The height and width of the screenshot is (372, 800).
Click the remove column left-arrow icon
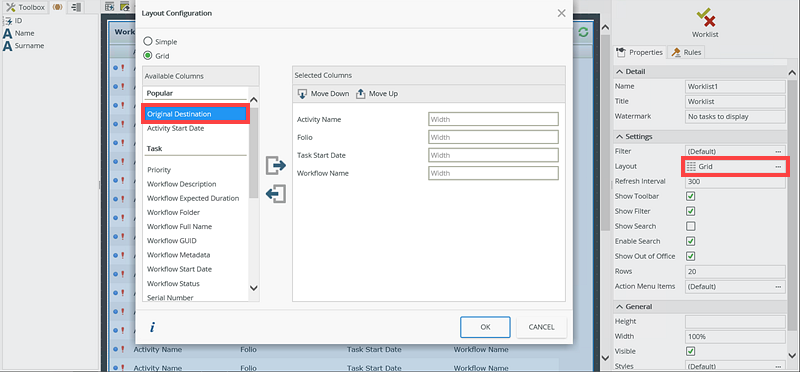click(x=276, y=194)
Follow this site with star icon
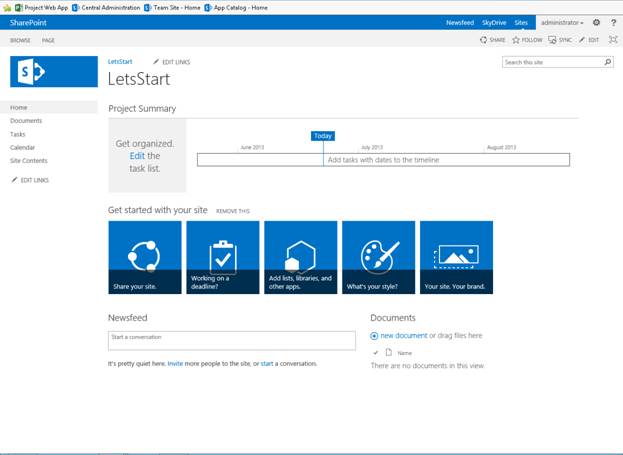 pyautogui.click(x=516, y=40)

########################################

Your assignment: Give the data again exactly as it stands, apart from the pictures.

Answer box:
The height and width of the screenshot is (372, 800).
Click the remove column left-arrow icon
click(x=276, y=194)
Follow this site with star icon
 pyautogui.click(x=516, y=40)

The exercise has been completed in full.